Top of Data shown

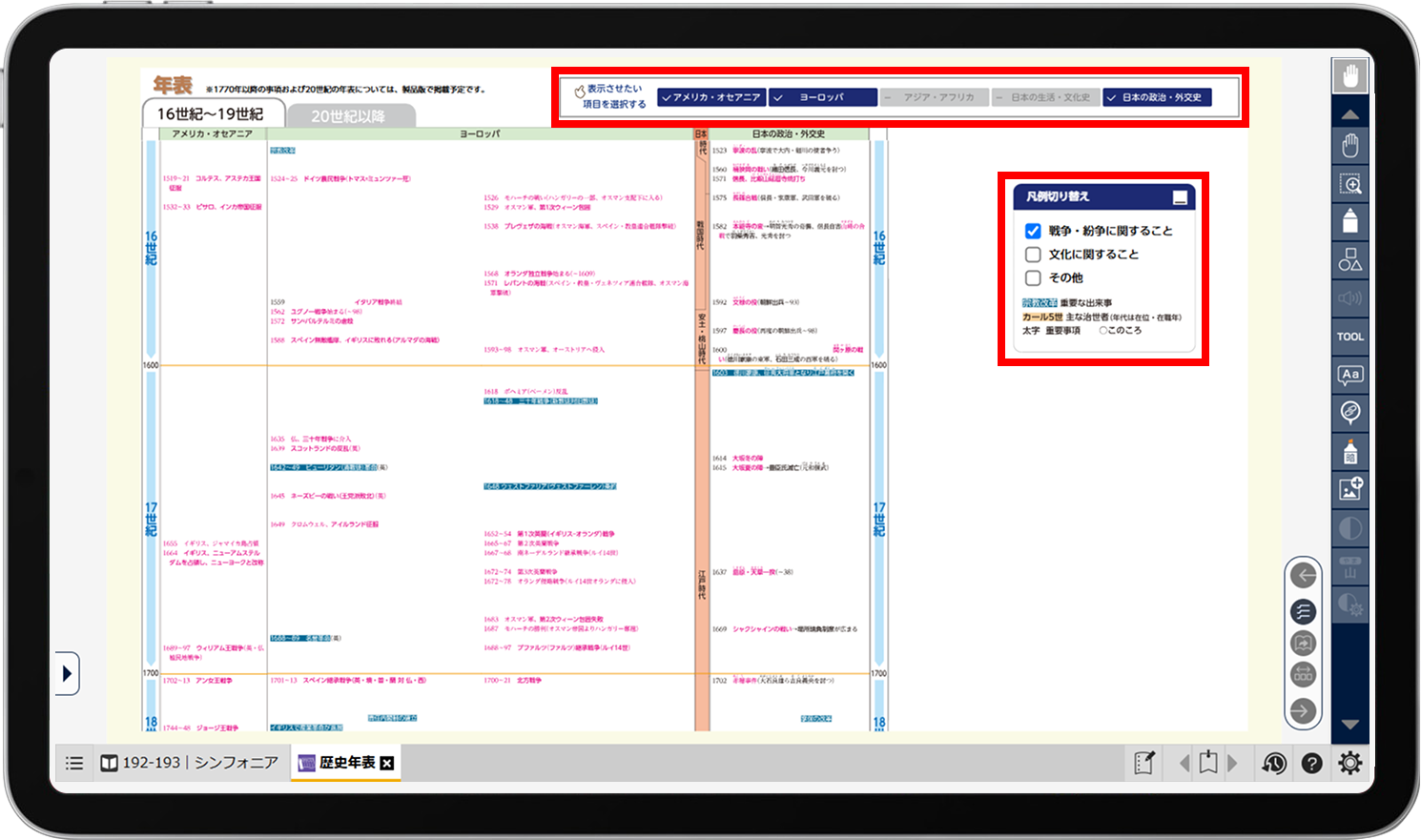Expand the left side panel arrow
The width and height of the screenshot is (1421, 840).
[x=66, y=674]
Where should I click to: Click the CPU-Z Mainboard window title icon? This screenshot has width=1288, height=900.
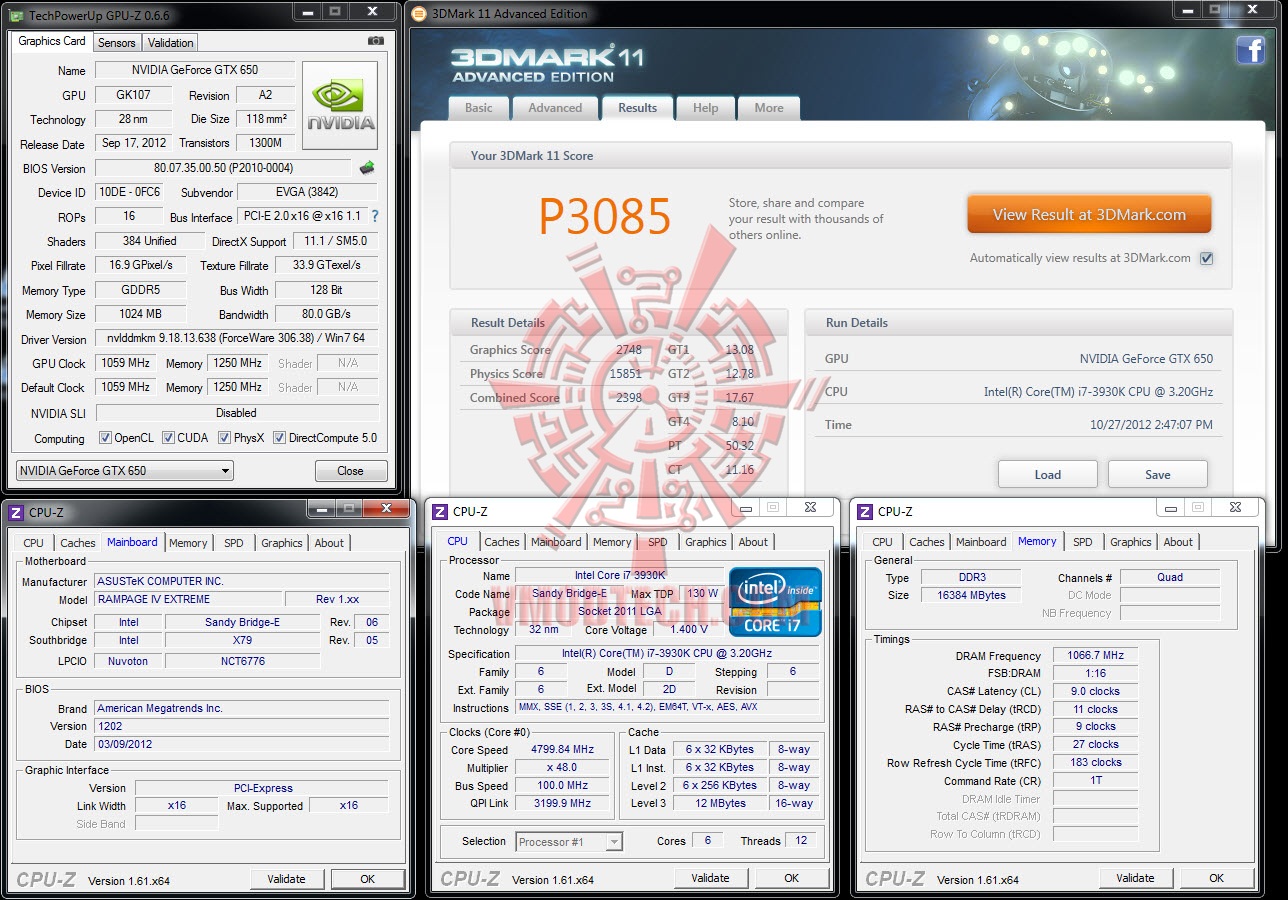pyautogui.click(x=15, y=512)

Bottom of Data shown

### Problem
Would you write out exactly the lines of the data from the one holding "Where should I" to the final line, both included, with pictures left out?

### Problem solution
Where should I click to: Click the CPU-Z Mainboard window title icon? This screenshot has width=1288, height=900.
pyautogui.click(x=15, y=512)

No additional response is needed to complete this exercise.